Trecho da página ->
══════════

Detalhes do altar da Igreja de São Francisco de Assis, em Diamantina (Crédito: Gláucia Rodrigues)
O testamento revela ainda uma mãe preocupada em ser justa na divisão dos bens entre seus filhos e, ao contrário do que foi decantado em narrativas posteriores sobre a vida dela, comprova que Chica da Silva não ficou desassistida financeiramente quando o contratador de diamantes partiu para Portugal para resolver questões relacionadas à herança deixada pelo pai. Entre os bens que lista, estão joias, peças com diamantes, ouro, casas e um significativo número de escravizados.
Confrontando datas, verifica-se que Chica da Silva faz o testamento no contexto da viagem de João Fernandes de Oliveira para Lisboa, e que ela já havia se despedido do companheiro no momento em que o texto é ditado, pois o documento escrito em Macaúbas é datado de 12 de novembro de 1770, e nele Francisca faz referência à partida do contratador de diamantes para Portugal.
Apenas 16 dias depois, em 28 de novembro, estando em Vila Rica, é o companheiro dela quem faz o próprio testamento, no qual reconhece todos os filhos. De lá, ele possivelmente seguiu viagem para o Rio de Janeiro, onde há registros de que ele estivesse presente já em 6 de dezembro. Em 24 de dezembro, tendo em vista documentos analisados pela professora Júnia Furtado, ele parte rumo a Lisboa, de onde não conseguirá voltar — a disputa da herança do pai com a madrasta se arrasta por alguns anos e ele acaba falecendo, em 1779, sem reencontrar Chica da Silva.
Ao contratador é atribuída a construção de uma pequena capela localizada dentro do mosteiro (Crédito: Gláucia Rodrigues)
“Quero que todos os meus filhos e filhas nomeados entrem igualmente e sem diferença alguma na Repartição de todos os meus bens que a esse tempo forem (...) Como a maior parte dos meus bens consiste em escravos, se algum dos meus herdeiros quiser receber na mesma espécie a parte que lhe tocar (...) Declaro que todo o ouro lavrado que se achar por meu falecimento em joias e peças com diamantes ou sem eles, pertença única e privativamente às ditas minhas filhas, por lhes assim ter sido dado por seu pai, o dito desembargador João Fernandes de Oliveira, antes de passar para Portugal. Às mesmas ditas minhas Filhas, deixo também o ouro lavrado do meu uso, como justamente o por o fazer (...)”

══════════

Dados fornecidos ->
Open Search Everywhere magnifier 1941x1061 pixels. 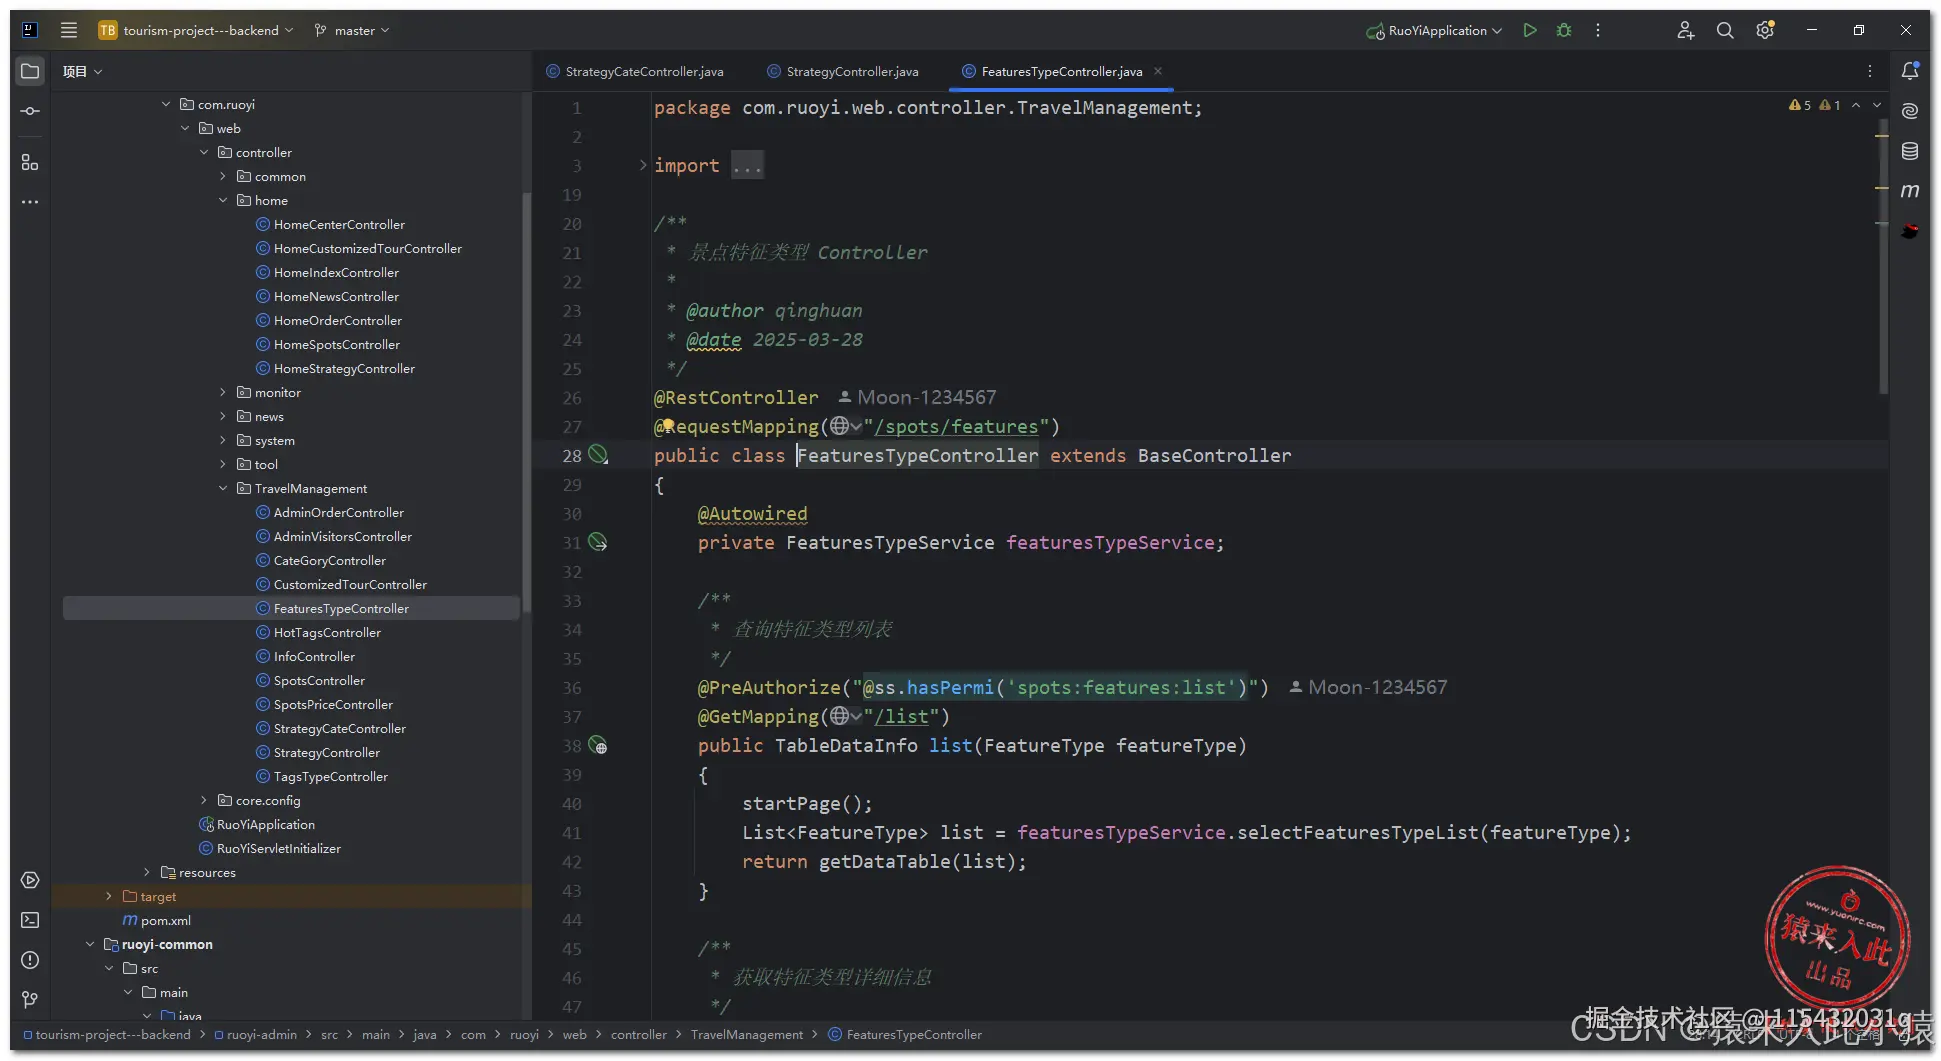tap(1725, 31)
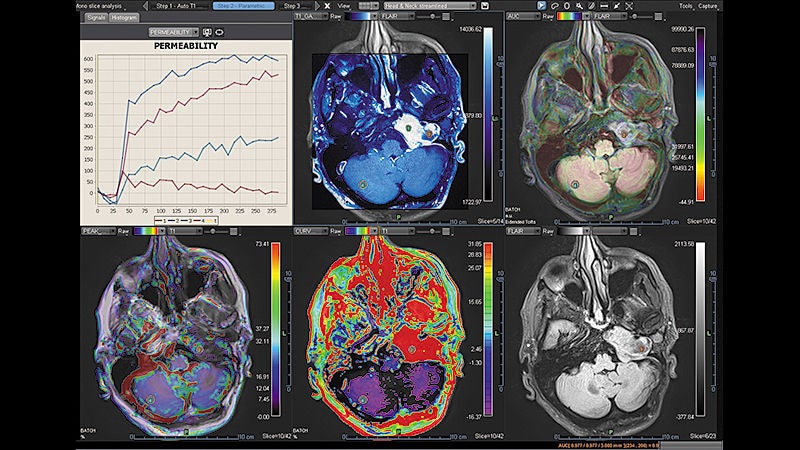Click the blue play arrow tool icon
Viewport: 800px width, 450px height.
pos(541,6)
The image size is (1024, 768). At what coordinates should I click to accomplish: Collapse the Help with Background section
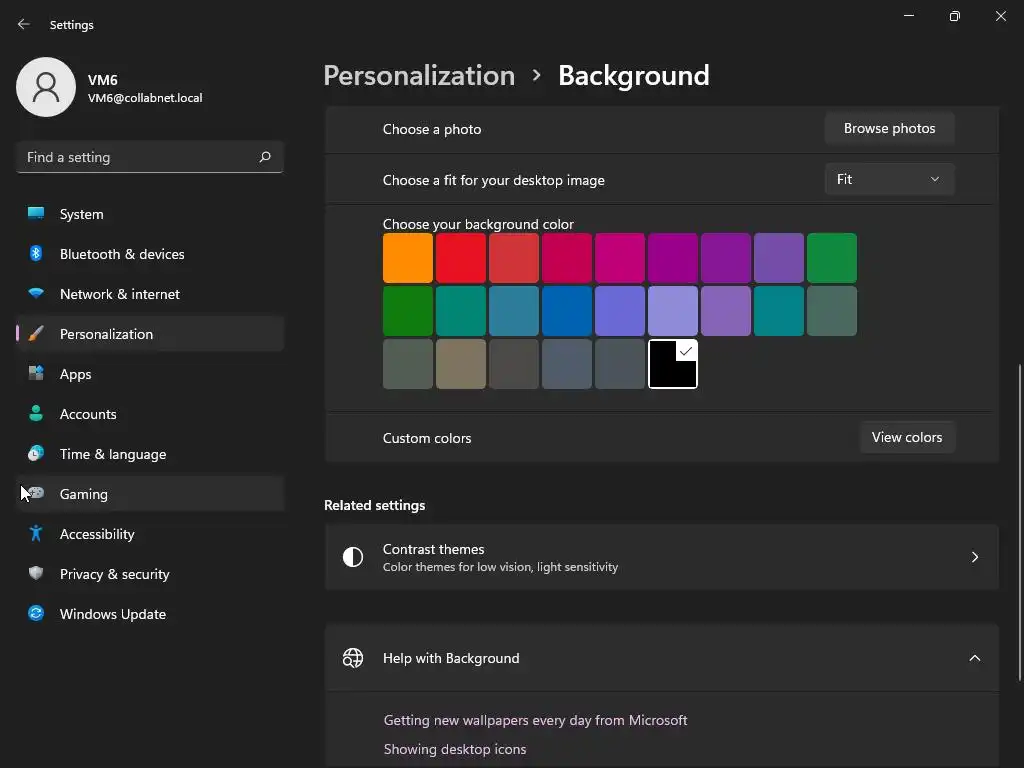[x=974, y=658]
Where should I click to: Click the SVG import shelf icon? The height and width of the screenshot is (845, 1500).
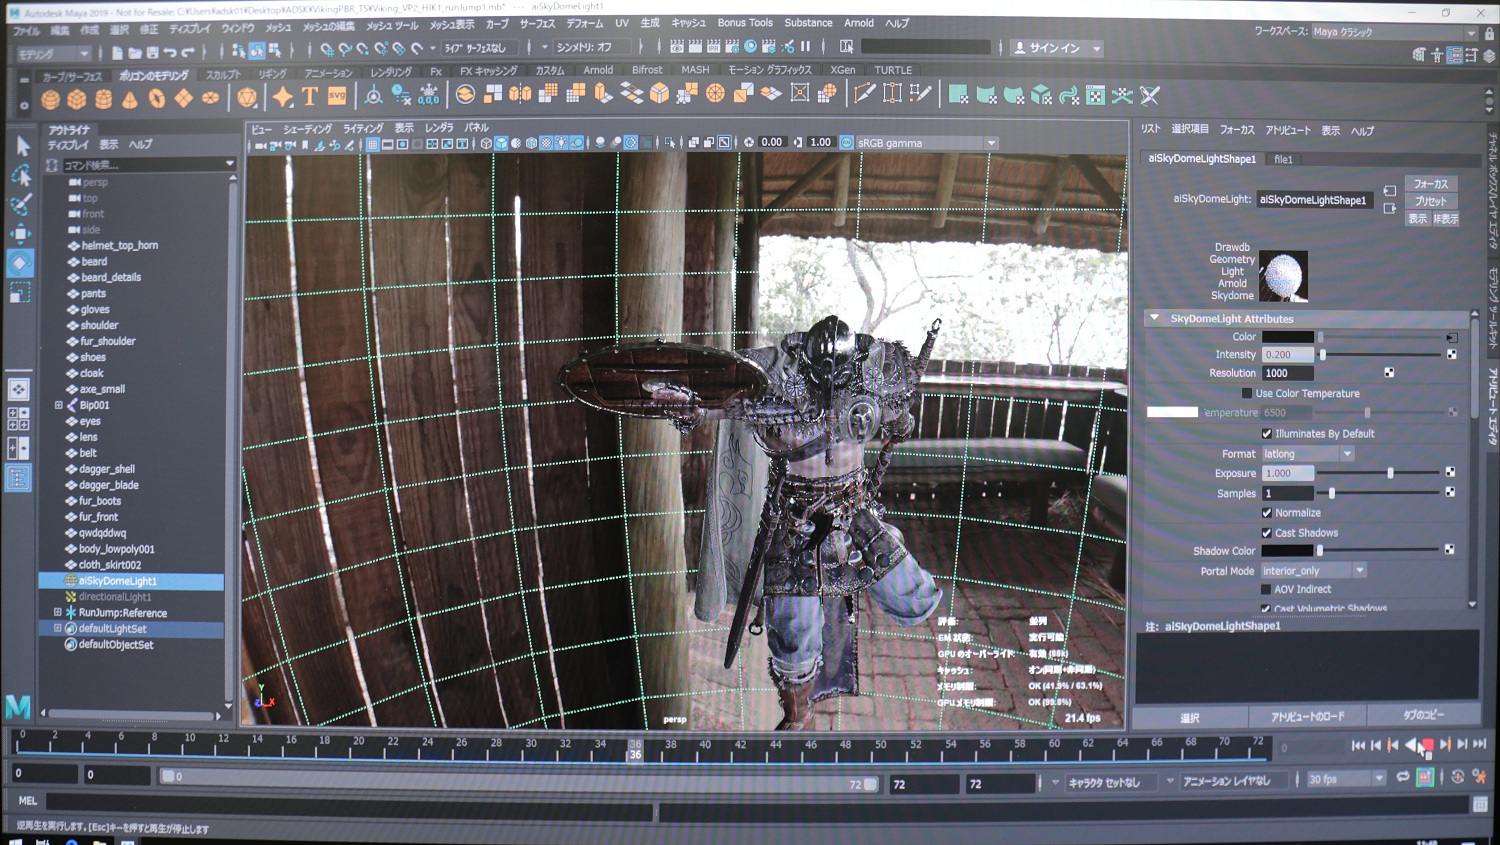tap(337, 97)
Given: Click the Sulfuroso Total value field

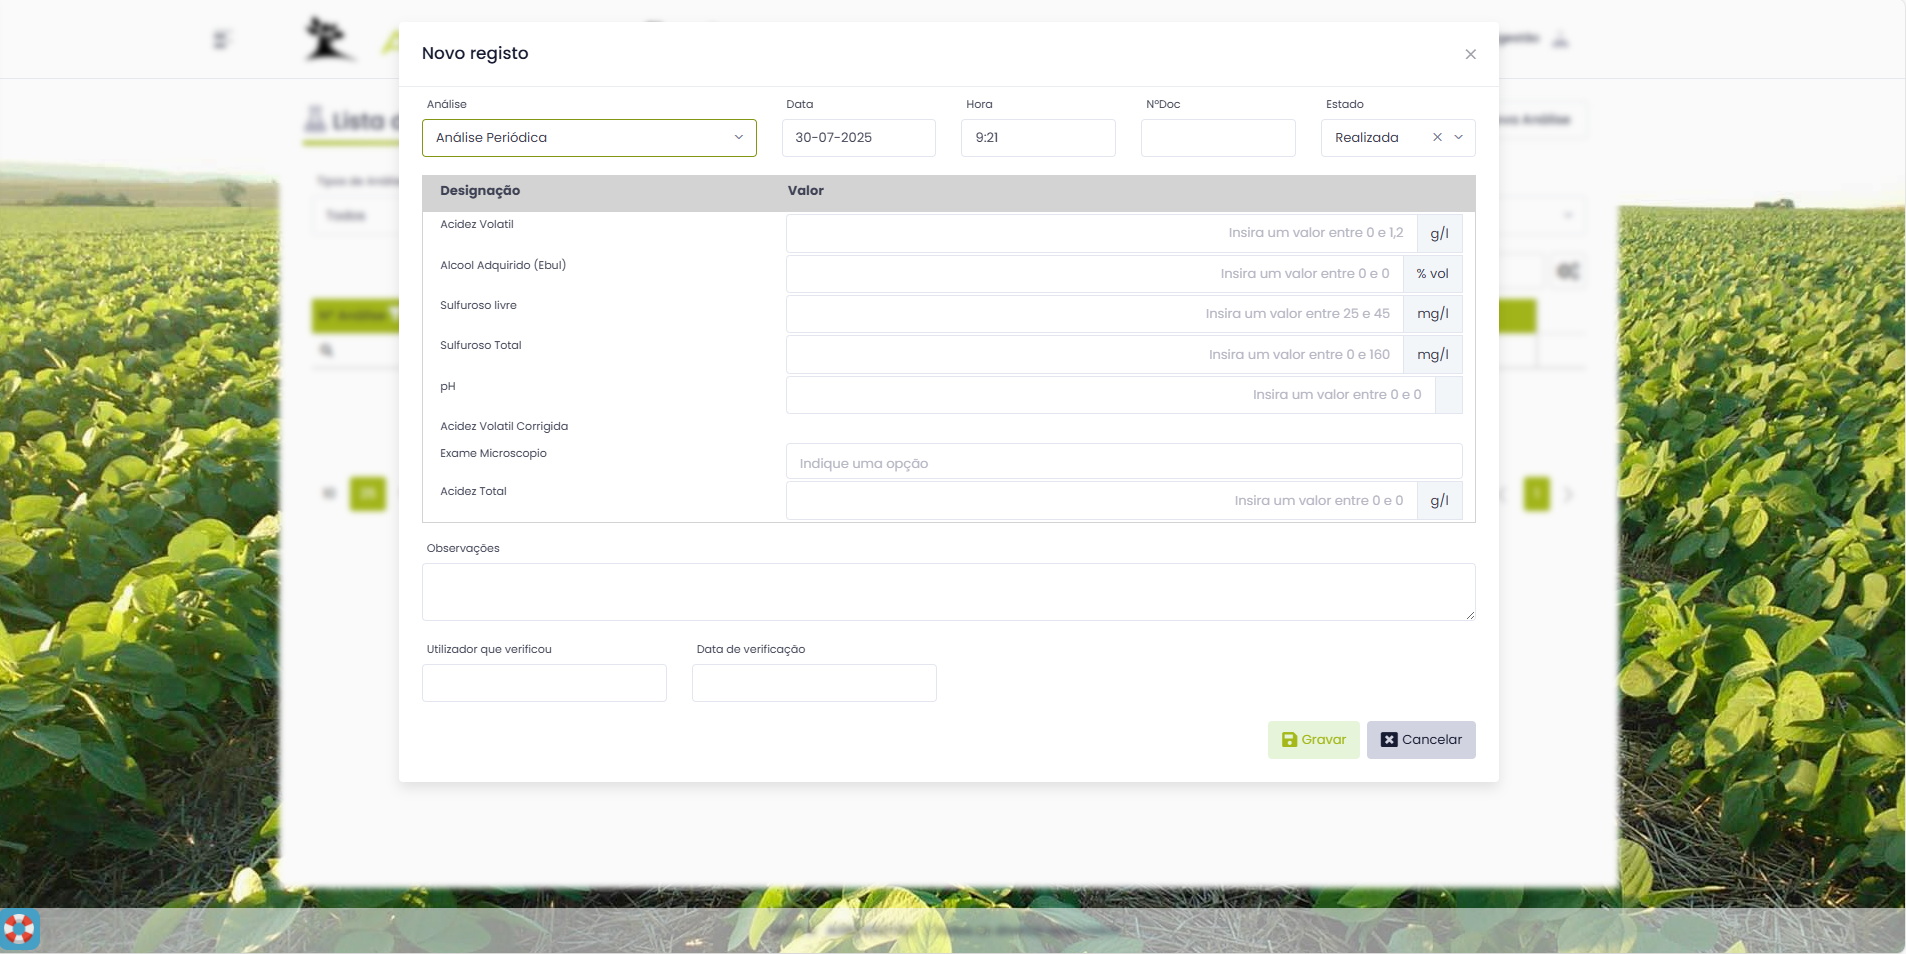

══════════

Exercício curto 1 -> Segundo o trecho da página, em que data foi escrito em Macaúbas o testamento de Chica da Silva?
Exercício curto 2 -> Reescreva os registros como uma lista JSON de strings, uma para cada linha e sem as linhas em branco, começando na linha que contém "The image size", incluída, e indo até o fim dos registros. Deixe as imagens de fora da resposta.

Resposta esperada 1 -> Em 12 de novembro de 1770.

Resposta esperada 2 ->
[
  "The image size is (1024, 768). At what coordinates should I click to accomplish: Collapse the Help with Background section",
  "[x=974, y=658]",
  "Where should I click to: Click the SVG import shelf icon? The height and width of the screenshot is (845, 1500).",
  "tap(337, 97)",
  "Given: Click the Sulfuroso Total value field"
]